Q2. Durante uma auditoria PCI DSS, o avaliador constata que os dispositivos dos colaboradores e os terminais POS estão no mesmo segmento de rede. Qual é o risco imediato e quais são as etapas de resolução necessárias?
Dica: Foque-se nas implicações de âmbito para o ambiente de dados de titulares de cartões e no cronograma para a resolução.
Ver resposta modelo
O risco imediato é que toda a rede de funcionários fique dentro do âmbito do ambiente de dados de titulares de cartões PCI DSS, expandindo significativamente a superfície de auditoria e o custo de remediação. Qualquer dispositivo de funcionários comprometido poderá potencialmente aceder aos terminais POS. A remediação exige a implementação de uma segmentação rigorosa de VLAN: uma VLAN dedicada para dispositivos de funcionários, uma VLAN separada para terminais POS e regras de firewall que impeçam o movimento lateral entre elas. Isto deve ser validado e documentado antes de a auditoria poder ser encerrada.

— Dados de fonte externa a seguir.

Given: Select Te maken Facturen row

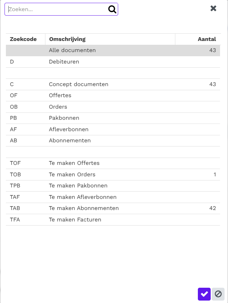Looking at the screenshot, I should point(113,220).
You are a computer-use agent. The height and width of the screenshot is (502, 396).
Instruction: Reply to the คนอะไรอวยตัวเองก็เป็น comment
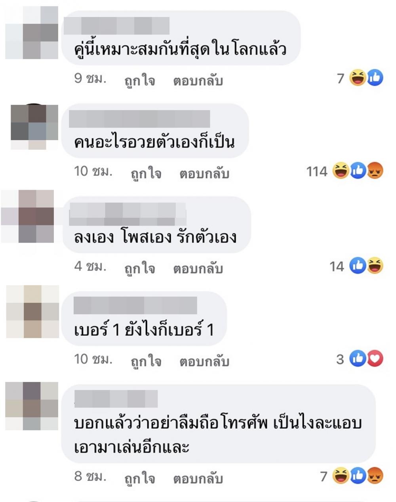coord(204,173)
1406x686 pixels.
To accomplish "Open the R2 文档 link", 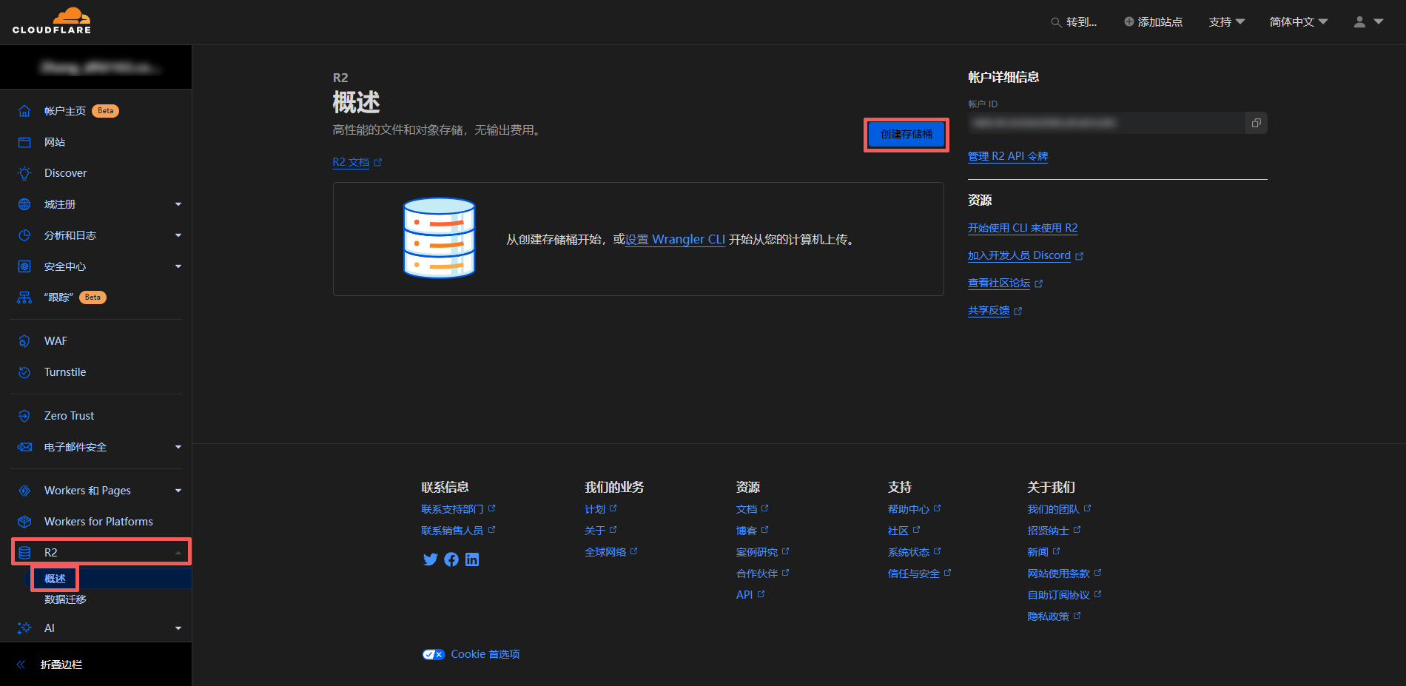I will pyautogui.click(x=352, y=162).
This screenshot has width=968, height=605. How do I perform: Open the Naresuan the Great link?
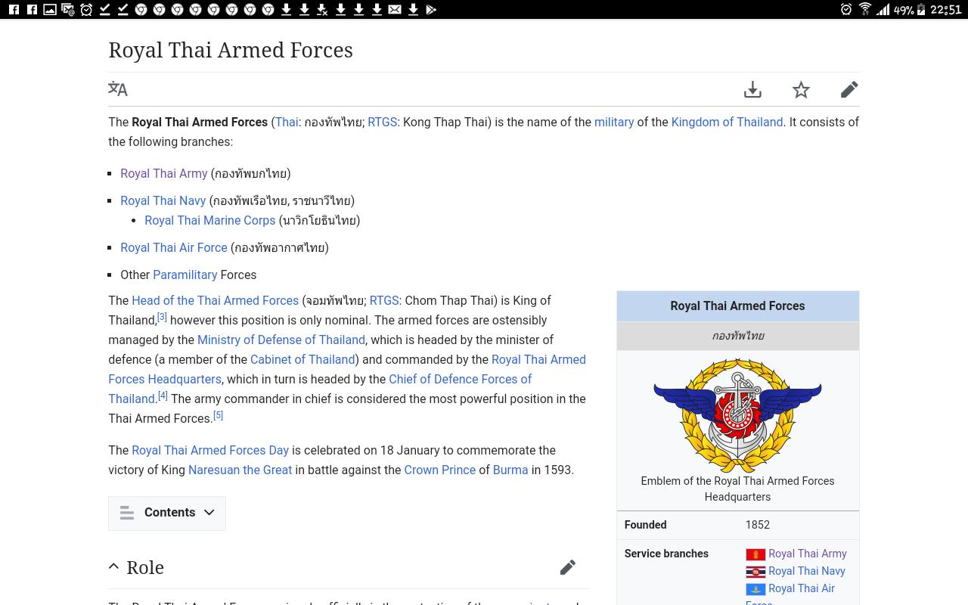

No futuro, a atribuição de VLAN baseada em funções através de 802.1X garante que os dispositivos sejam colocados automaticamente no segmento correto com base na identidade autenticada.
Q3. Uma organização pretende implementar a monitorização de rede para detetar consumos de largura de banda invulgares que possam indicar exfiltração de dados. O manual do colaborador não é atualizado há três anos e não contém qualquer referência à monitorização de rede. O que deve acontecer antes de as ferramentas de monitorização serem ativadas?
Dica: Considere a sequência de requisitos legais ao abrigo do UK GDPR antes de iniciar qualquer monitorização.
Ver resposta modelo
Antes de ativar qualquer ferramenta de monitorização, a organização deve concluir três etapas. Primeiro, atualizar a Política de Utilização Aceitável e o manual do colaborador para indicar explicitamente que a atividade de rede é monitorizada, quais os dados recolhidos, por que razão são recolhidos e durante quanto tempo são retidos. Segundo, realizar uma DPIA que documente a base de interesse legítimo para a monitorização e demonstre que a intrusão na privacidade é proporcional ao objetivo de segurança. Terceiro, distribuir a política atualizada a todos os funcionários e obter a confirmação assinada dos mesmos. Apenas após a conclusão e documentação destas etapas é lícito ativar a monitorização. A monitorização sem transparência prévia constitui uma violação do UK GDPR, independentemente da justificação de segurança.
Q4. Foi solicitado à equipa de TI de um hotel que permita que o pessoal de limpeza externo (de agência) se ligue ao WiFi de funcionários durante os seus turnos, mas estes trabalhadores não constam no diretório corporativo. Como deve o acesso ser disponibilizado e controlado?
Dica: Considere o acesso limitado no tempo, o isolamento de rede e o desafio de desvinculação (offboarding) de trabalhadores temporários.
Ver resposta modelo
O pessoal de agência deve receber credenciais de convidado com limite de tempo que expiram automaticamente no final do seu período de trabalho, em vez de serem adicionados ao diretório corporativo. O Purple suporta a gestão de acessos de prestadores de serviços com expiração automática, pelo que o acesso termina sem necessidade de intervenção manual. Estas credenciais devem conceder acesso a uma VLAN restrita apenas com acesso à Internet, isolada dos sistemas internos. A AUP deve abranger explicitamente os prestadores de serviços, e o pessoal de agência deve aceitar a política antes de receber as credenciais. Esta abordagem evita o risco de esquecimento de desvinculação (offboarding) associado a trabalhadores temporários, mantendo ao mesmo tempo um registo de auditoria completo.